Sampson granted the defense motion and denied the cross-motion on grounds that his court lacked jurisdiction over the trooper and the New York State Police, that the reckless disregard standard of care applied, and that the trooper’s conduct did not rise to the level of reckless disregard for the safety of others.
The claimants appealed, and the Fourth Department affirmed.
The jurisdiction of the Court of Claims is limited and does not extend to claims against individuals, such as the trooper, the Fourth Department wrote.
“The same rule applies to state agencies, including the (New York State Police), where, as here, the state is the real party in interest,” the panel wrote.
The court also ruled that Sampson properly granted the state’s motion dismissing the claim against the state.

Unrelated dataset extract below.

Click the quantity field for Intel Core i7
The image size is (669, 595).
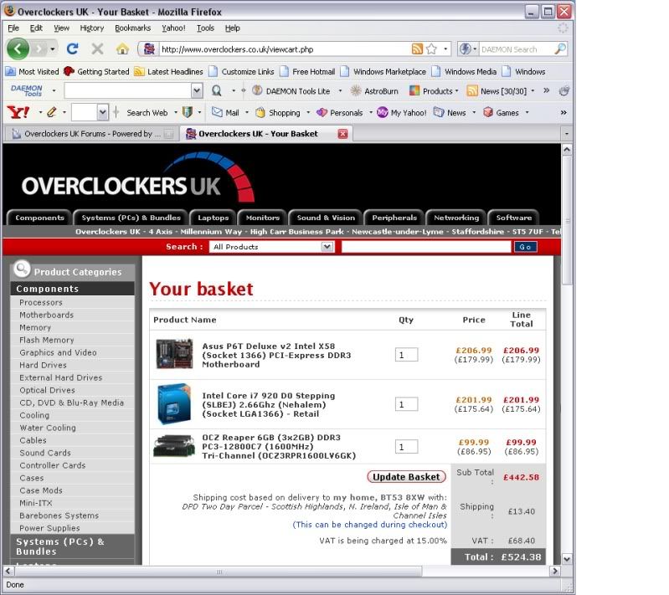[x=406, y=404]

“Contrary to claimants’ contention, the reckless disregard standard of Vehicle and Traffic Law Section 1104 (e) applies here,” the court wrote.

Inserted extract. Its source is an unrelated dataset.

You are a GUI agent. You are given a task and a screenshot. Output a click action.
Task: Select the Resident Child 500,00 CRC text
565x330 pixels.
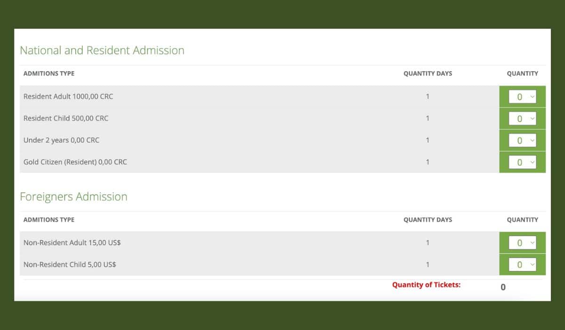(x=66, y=118)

That section of the law grants special privileges to the driver of “an authorized emergency vehicle, when involved in an emergency operation.”
One of those “privileges” is the ability to disregard regulations governing “directions of movement or turning in specified directions,” the court wrote.
The claimants conceded that Barry was operating an authorized emergency vehicle at the time of the accident, but they argued that he was not engaged in an emergency operation when he made a U-turn to investigate, what they considered “a mere traffic infraction that posed no danger to the public.”
The Fourth Department disagreed.
“As defined in Vehicle and Traffic Law Section 114-b, the term ‘emergency operation’ includes pursuit of ‘an actual or suspected violator of the law,’” the court wrote.
Qualifying violations include minor traffic infractions, such as driving with excessively tinted windows, or operating a motor vehicle with an expired inspection sticker.
“A U-turn, such as the one made by the trooper, is privileged conduct,” the Fourth Department ruled.
“We conclude that defendants met their burden of establishing that the trooper was not reckless in the manner in which he executed his U-turn and that claimants failed to raise a triable issue of fact in opposition,” the Fourth Department wrote.